Regenerate
Generate JavaScript-compatible regular expressions based on a given set of Unicode symbols or code points.
Install / Use
/learn @mathiasbynens/RegenerateREADME
Regenerate

Regenerate is a Unicode-aware regex generator for JavaScript. It allows you to easily generate ES5-compatible regular expressions based on a given set of Unicode symbols or code points. (This is trickier than you might think, because of how JavaScript deals with astral symbols.)
Installation
Via npm:
npm install regenerate
Via Bower:
bower install regenerate
In a browser:
<script src="regenerate.js"></script>
In Node.js, io.js, and RingoJS ≥ v0.8.0:
var regenerate = require('regenerate');
In Narwhal and RingoJS ≤ v0.7.0:
var regenerate = require('regenerate').regenerate;
In Rhino:
load('regenerate.js');
Using an AMD loader like RequireJS:
require(
{
'paths': {
'regenerate': 'path/to/regenerate'
}
},
['regenerate'],
function(regenerate) {
console.log(regenerate);
}
);
API
regenerate(value1, value2, value3, ...)
The main Regenerate function. Calling this function creates a new set that gets a chainable API.
var set = regenerate()
.addRange(0x60, 0x69) // add U+0060 to U+0069
.remove(0x62, 0x64) // remove U+0062 and U+0064
.add(0x1D306); // add U+1D306
set.valueOf();
// → [0x60, 0x61, 0x63, 0x65, 0x66, 0x67, 0x68, 0x69, 0x1D306]
set.toString();
// → '[`ace-i]|\\uD834\\uDF06'
set.toRegExp();
// → /[`ace-i]|\uD834\uDF06/
Any arguments passed to regenerate() will be added to the set right away. Both code points (numbers) and symbols (strings consisting of a single Unicode symbol) are accepted, as well as arrays containing values of these types.

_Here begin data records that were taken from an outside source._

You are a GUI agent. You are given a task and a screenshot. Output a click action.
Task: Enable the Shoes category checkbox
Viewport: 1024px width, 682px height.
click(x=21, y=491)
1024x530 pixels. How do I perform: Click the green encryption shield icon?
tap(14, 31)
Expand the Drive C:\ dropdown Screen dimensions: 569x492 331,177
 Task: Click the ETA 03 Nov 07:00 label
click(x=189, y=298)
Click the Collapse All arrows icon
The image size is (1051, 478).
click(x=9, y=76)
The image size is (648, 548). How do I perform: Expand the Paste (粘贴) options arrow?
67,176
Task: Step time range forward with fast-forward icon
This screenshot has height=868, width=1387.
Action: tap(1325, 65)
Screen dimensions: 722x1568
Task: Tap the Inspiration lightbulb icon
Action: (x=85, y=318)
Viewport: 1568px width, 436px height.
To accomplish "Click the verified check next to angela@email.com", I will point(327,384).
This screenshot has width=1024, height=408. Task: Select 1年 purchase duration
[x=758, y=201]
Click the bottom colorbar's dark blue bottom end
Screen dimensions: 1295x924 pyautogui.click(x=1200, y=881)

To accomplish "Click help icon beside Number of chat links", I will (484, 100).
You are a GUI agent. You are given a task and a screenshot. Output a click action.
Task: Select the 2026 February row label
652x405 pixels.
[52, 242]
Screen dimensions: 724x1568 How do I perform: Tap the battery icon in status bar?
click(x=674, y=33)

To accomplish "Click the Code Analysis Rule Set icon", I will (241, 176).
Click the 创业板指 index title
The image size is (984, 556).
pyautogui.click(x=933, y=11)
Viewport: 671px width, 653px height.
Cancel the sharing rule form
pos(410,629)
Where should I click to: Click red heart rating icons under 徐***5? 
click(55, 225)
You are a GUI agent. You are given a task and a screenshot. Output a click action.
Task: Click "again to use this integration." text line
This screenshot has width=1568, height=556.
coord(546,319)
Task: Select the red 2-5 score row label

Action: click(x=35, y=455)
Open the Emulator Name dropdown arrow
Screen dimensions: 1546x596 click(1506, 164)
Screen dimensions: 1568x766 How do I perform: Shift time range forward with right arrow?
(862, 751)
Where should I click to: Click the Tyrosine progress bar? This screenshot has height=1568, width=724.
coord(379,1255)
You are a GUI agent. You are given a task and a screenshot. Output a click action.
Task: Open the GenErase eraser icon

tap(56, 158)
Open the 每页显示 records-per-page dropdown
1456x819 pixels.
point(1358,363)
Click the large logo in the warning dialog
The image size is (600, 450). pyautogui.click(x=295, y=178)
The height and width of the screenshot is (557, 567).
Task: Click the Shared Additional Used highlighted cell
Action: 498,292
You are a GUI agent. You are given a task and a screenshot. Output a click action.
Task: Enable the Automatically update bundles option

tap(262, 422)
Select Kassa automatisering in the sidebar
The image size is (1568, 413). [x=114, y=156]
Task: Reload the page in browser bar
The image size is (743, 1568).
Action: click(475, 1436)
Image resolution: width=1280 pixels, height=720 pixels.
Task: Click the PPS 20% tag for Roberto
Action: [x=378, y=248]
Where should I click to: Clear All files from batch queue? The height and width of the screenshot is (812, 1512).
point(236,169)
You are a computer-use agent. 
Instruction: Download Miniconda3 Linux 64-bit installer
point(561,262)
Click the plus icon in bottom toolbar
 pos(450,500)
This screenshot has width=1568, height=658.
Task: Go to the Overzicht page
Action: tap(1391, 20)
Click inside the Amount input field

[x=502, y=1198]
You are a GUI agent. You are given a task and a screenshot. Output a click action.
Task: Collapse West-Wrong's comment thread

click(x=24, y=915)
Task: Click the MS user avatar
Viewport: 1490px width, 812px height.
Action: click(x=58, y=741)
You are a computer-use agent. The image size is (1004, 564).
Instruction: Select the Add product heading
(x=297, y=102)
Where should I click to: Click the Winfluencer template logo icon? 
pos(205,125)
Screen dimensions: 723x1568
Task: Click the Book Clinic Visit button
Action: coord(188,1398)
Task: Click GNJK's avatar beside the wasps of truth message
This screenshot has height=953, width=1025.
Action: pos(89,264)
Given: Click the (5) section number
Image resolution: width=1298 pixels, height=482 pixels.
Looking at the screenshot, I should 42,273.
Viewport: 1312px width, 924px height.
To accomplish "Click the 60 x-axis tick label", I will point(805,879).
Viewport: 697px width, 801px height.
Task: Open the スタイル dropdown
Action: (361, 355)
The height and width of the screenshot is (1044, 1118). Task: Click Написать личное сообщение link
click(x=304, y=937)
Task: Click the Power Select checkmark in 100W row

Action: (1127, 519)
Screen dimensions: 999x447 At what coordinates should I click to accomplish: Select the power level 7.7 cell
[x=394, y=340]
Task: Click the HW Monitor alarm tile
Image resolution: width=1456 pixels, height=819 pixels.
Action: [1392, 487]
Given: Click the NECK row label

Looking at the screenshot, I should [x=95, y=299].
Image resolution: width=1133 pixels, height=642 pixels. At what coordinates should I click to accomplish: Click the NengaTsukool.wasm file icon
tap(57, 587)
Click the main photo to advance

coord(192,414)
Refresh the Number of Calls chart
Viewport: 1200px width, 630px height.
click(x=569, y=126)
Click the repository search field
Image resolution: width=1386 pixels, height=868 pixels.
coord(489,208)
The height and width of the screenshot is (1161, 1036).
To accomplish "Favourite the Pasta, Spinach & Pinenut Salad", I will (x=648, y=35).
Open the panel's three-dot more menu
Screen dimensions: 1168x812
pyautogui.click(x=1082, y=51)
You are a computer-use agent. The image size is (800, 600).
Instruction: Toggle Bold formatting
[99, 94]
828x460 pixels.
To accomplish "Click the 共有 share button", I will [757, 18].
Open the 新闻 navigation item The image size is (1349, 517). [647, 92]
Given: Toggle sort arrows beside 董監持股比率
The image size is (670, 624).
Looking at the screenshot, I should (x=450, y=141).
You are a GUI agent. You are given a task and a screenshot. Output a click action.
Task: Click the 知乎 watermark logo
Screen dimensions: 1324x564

regenerate(0x1D306, 'A', '©', 0x2603).toString();
// → '[A\\xA9\\u2603]|\\uD834\\uDF06'
var items = [0x1D306, 'A', '©', 0x2603];
regenerate(items).toString();
// → '[A\\xA9\\u2603]|\\uD834\\uDF06'
regenerate.prototype.add(value1, value2, value3, ...)
Any arguments passed to add() are added to the set. Both code points (numbers) and symbols (strings consisting of a single Unicode symbol) are accepted, as well as arrays containing values of these types.
regenerate().add(0x1D306, 'A', '©', 0x2603).toString();
// → '[A\\xA9\\u2603]|\\uD834\\uDF06'
var items = [0x1D306, 'A', '©', 0x2603];
regenerate().add(items).toString();
// → '[A\\xA9\\u2603]|\\uD834\\uDF06'
It’s also possible to pass in a Regenerate instance. Doing so adds all code points in that instance to the current set.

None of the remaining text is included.